Relatively little is currently known about the cellular and molecular mechanisms of medulloblastoma spread throughout the spinal fluid. Dr. Keller's preliminary findings show that medulloblastoma tumor cells actively migrate to the surface of the covering of the brain and spine, rather than arriving passively. Dr. Keller is investigating the efficacy of stopping the tumor cells from migrating to the brain and spine surfaces, which, if successful, will provide a rationale for future clinical trials.

Steven Vokes Ph.D.
Funded: 07-01-2016 through 05-31-2018
Funding Type: Research Grant
Institution Location: Austin, TX
Institution: The University of Texas at Austin

Medulloblastoma is formed by mutations that activate the Hedgehog signaling pathway. Dr. Vokes is investigating how the Hedgehog pathway controls the expression of genes through specific control regions of DNA. Dr.

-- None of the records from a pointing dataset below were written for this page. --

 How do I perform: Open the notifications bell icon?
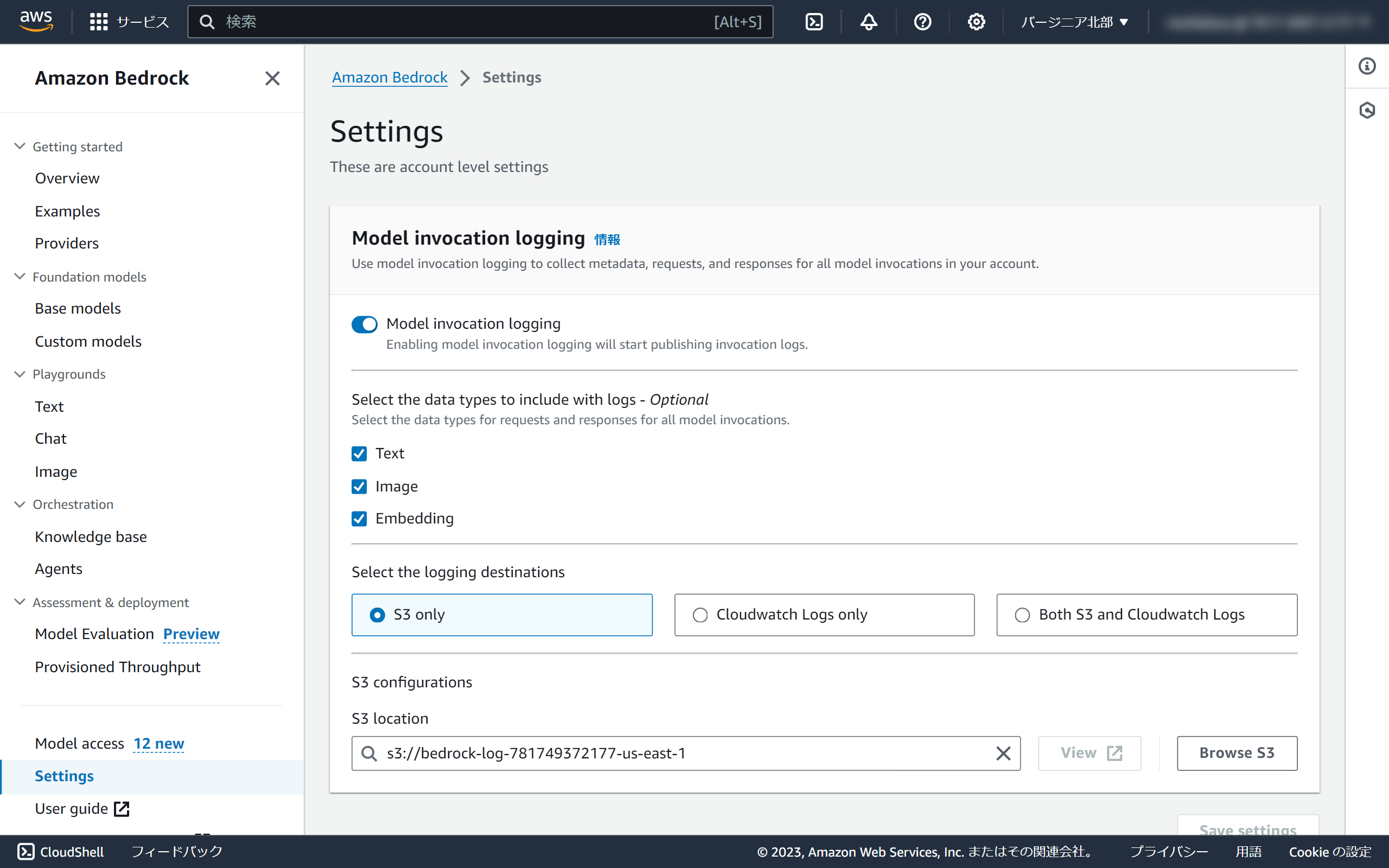coord(869,22)
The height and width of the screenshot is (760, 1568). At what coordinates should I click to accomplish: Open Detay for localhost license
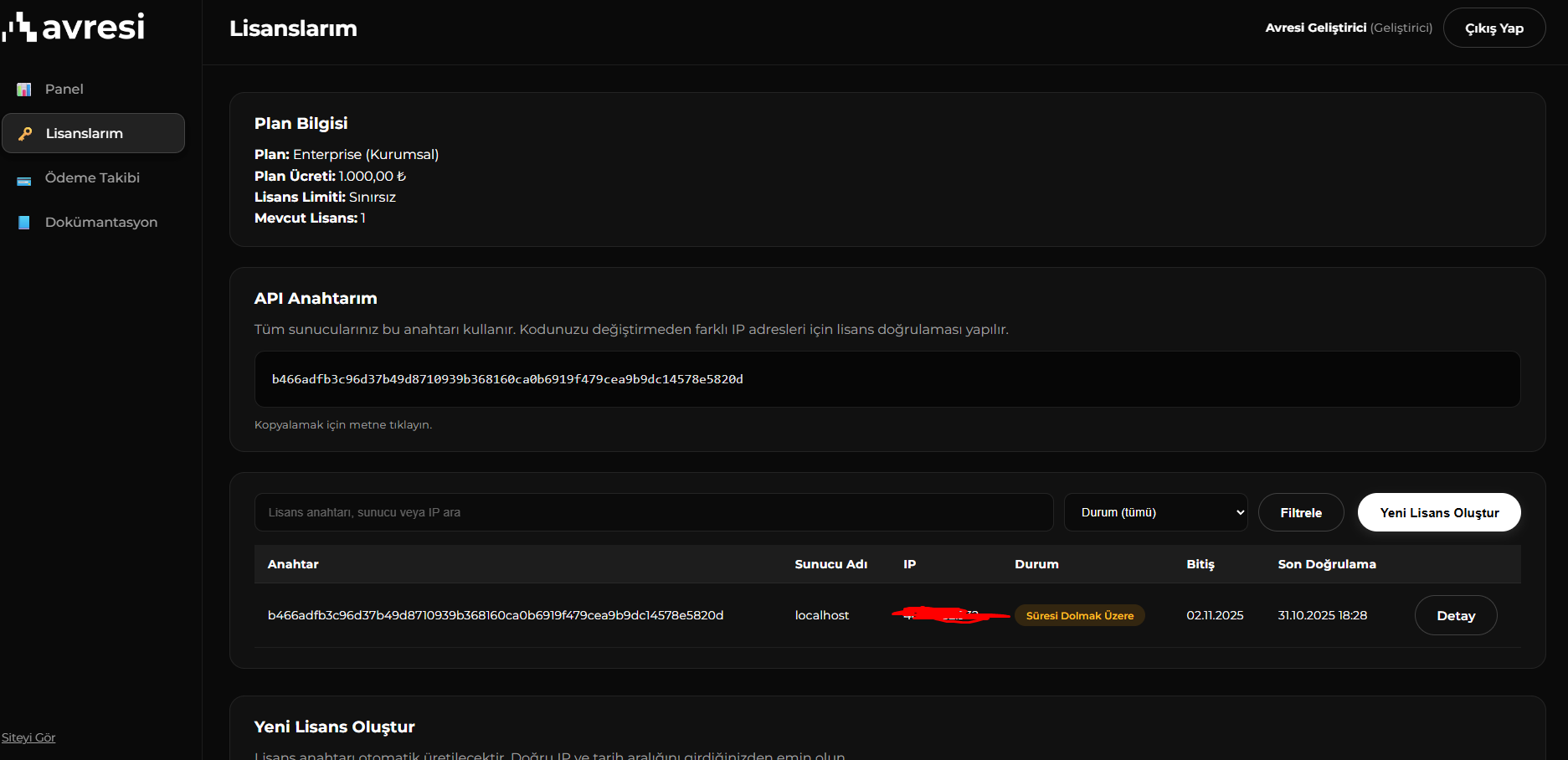[x=1455, y=615]
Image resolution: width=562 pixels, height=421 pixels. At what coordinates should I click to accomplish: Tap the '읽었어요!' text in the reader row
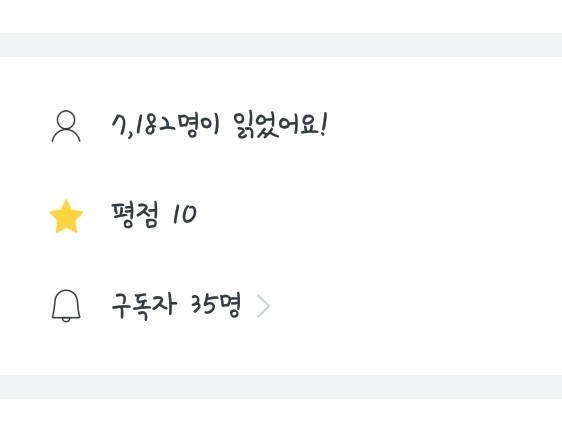click(x=280, y=125)
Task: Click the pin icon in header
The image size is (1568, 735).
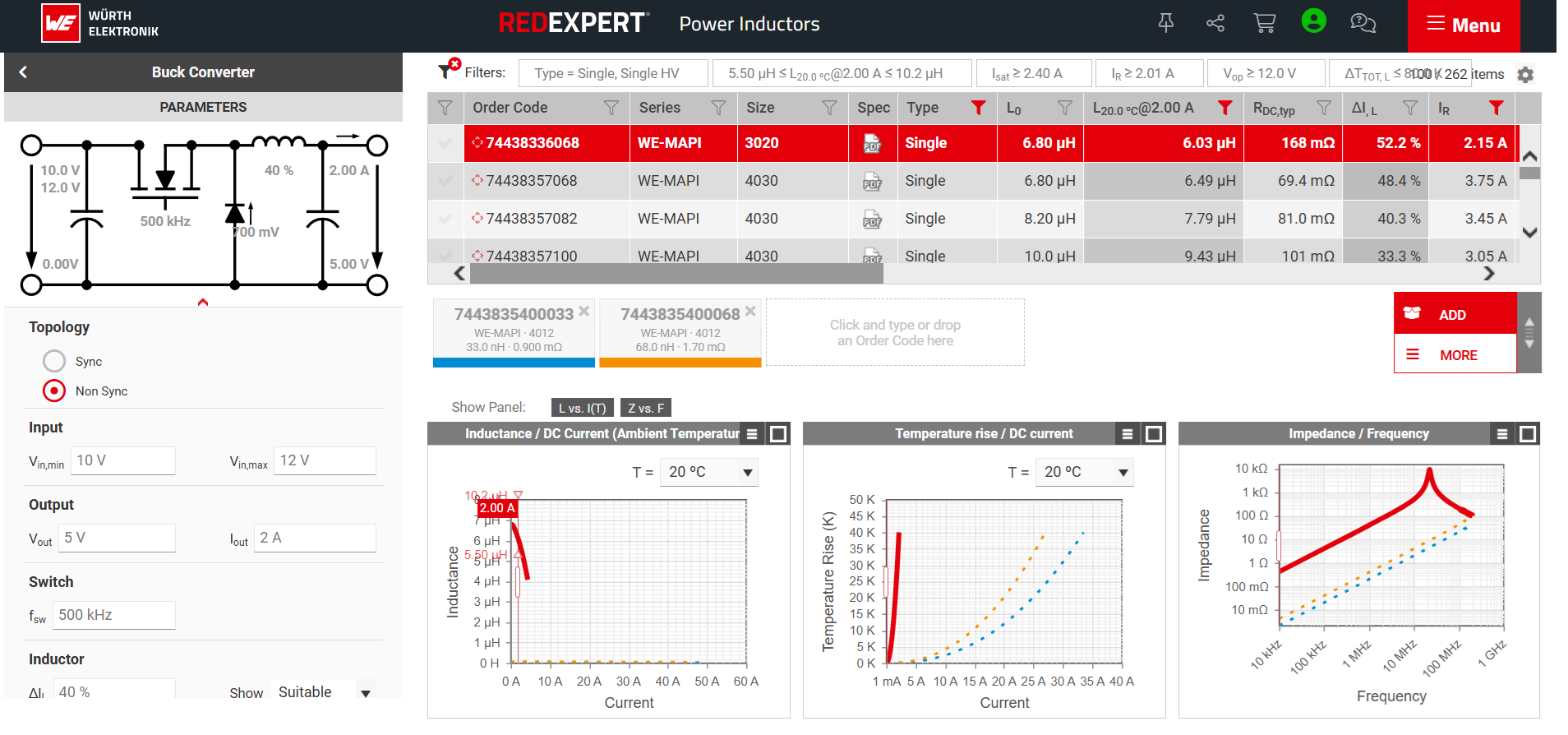Action: 1165,23
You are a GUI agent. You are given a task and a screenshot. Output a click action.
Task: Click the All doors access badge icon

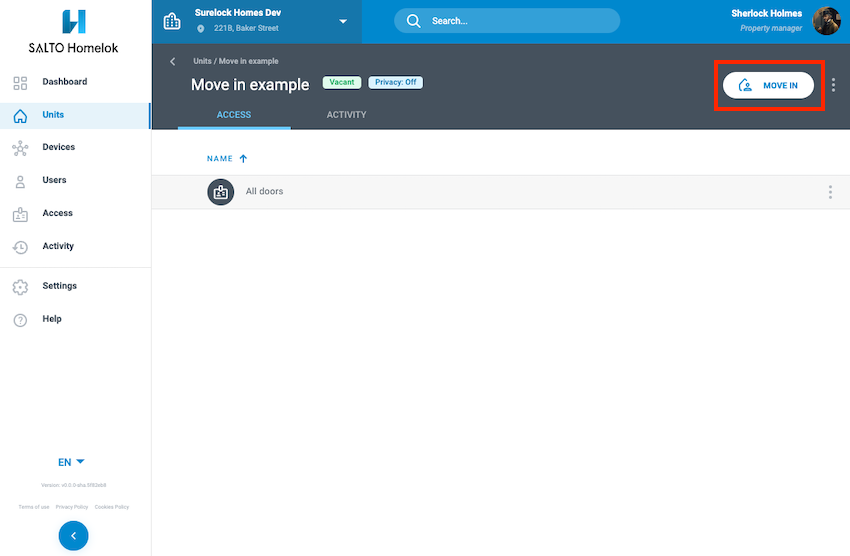point(220,192)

Vokes and his team are studying those DNA control regions in medulloblastoma cells, to determine if they can control the expression of target genes, thereby providing a possible therapeutic target for medulloblastoma.

Anne Kirchhoff Ph.D.
Funded: 07-01-2016 through 06-30-2018
Funding Type: Research Grant
Institution Location: Salt Lake City, UT
Institution: University of Utah affiliated with Huntsman Cancer Institute

Childhood cancer survivors can have problems with their lungs due to their cancer treatment. Dr. Kirchhoff is completing the first study to examine how air pollution affects the health of childhood cancer survivors.

Hans-Guido Wendel M.D.
Funded: 08-01-2015 through 07-31-2016
Funding Type: Research Grant
Institution Location: New York, NY
Institution: Memorial Sloan Kettering Cancer Center

Genetic studies have identified the molecular causes of childhood cancers such as T-cell leukemia and neuroblastoma. A recurrent theme in these cancers is abnormal activation of the MYC gene. Accordingly, researchers like Dr. Wendel have spent much time and effort in trying to identify inhibitors of MYC as they believe these could be very powerful therapies for these childhood cancers. Dr. Wendel and his colleagues recently found a new way to block the production of MYC using a natural compound. The natural product is rare and hard to come by and therefore Dr. Wendel and his colleagues are exploring ways to generate synthetic drugs based on this plant product. With support from the St. Baldrick’s Foundation they are working to bring this new strategy to the clinic. They focus especially on heavily pre-treated and relapsed childhood leukemia because affected children have few options and they hope to make a difference.